** Records for the exercise **
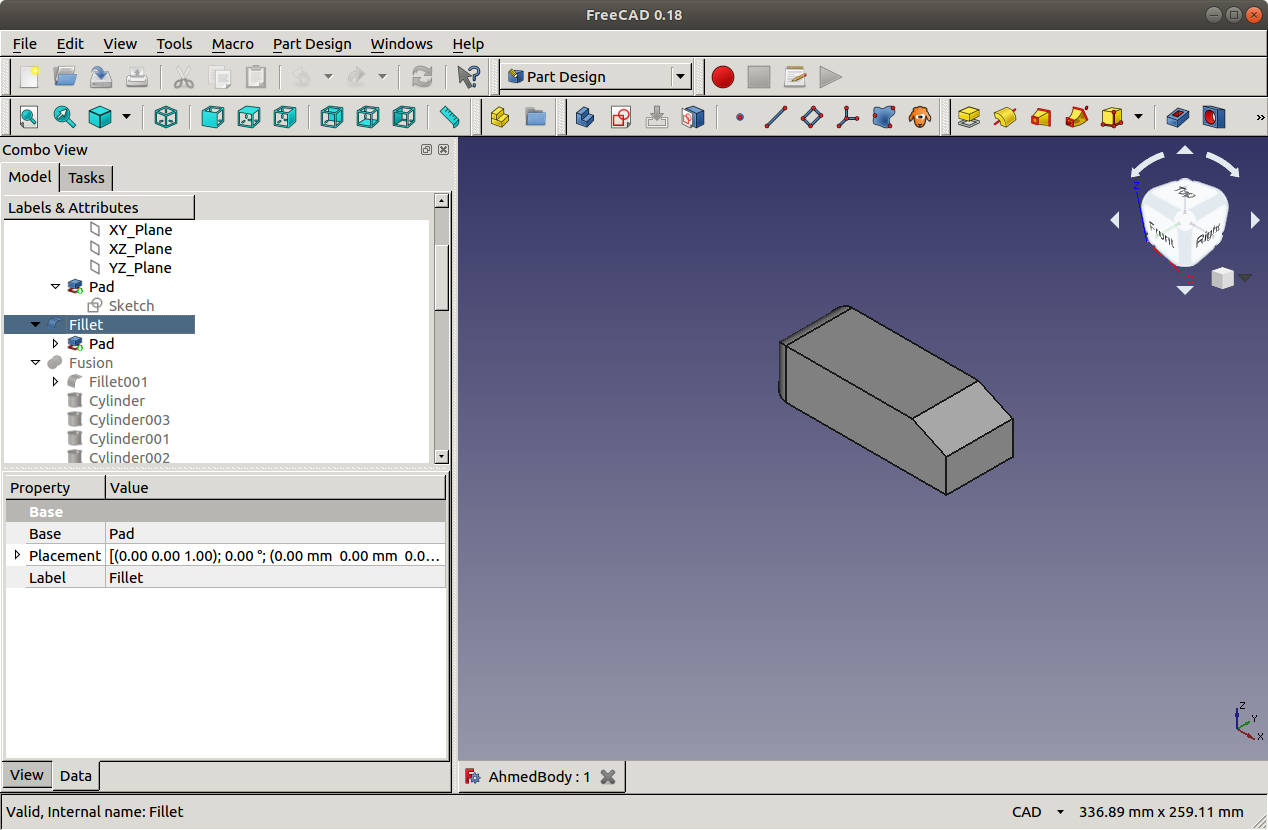Select the Cylinder003 tree item
Screen dimensions: 1268x830
(x=129, y=420)
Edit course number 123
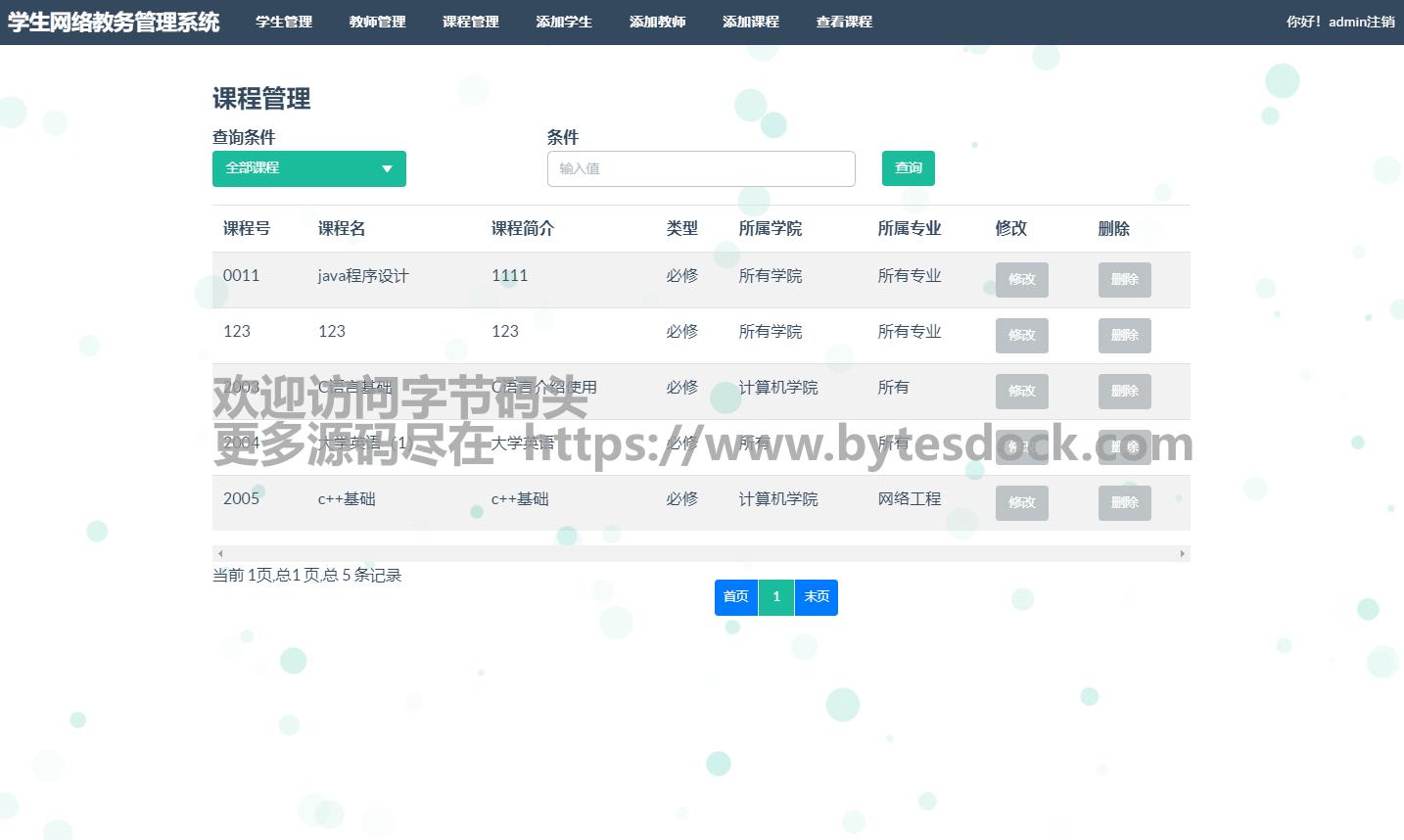Image resolution: width=1404 pixels, height=840 pixels. (1021, 336)
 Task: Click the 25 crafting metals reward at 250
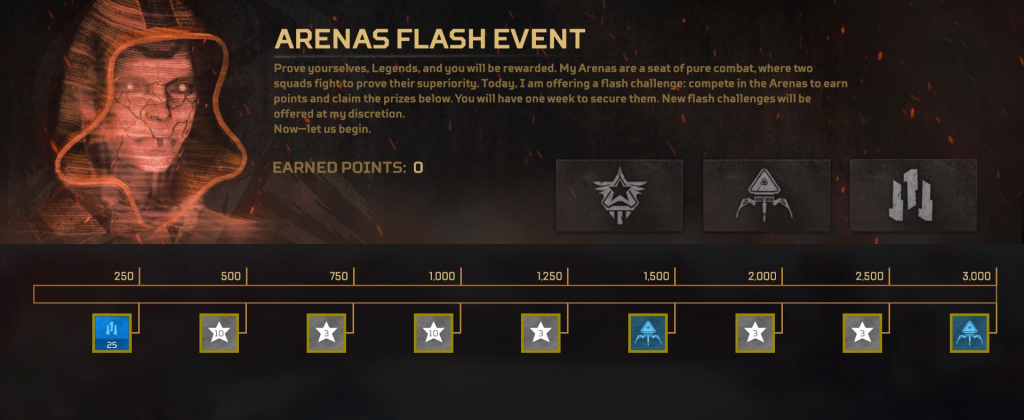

** What is required **
Only the lines from the one containing "Edit course number 123" through the last line of the records above should be repeated, exactly and without pictures.

** Answer box **
Edit course number 123
Image resolution: width=1404 pixels, height=840 pixels. (1021, 336)
 Task: Click the 25 crafting metals reward at 250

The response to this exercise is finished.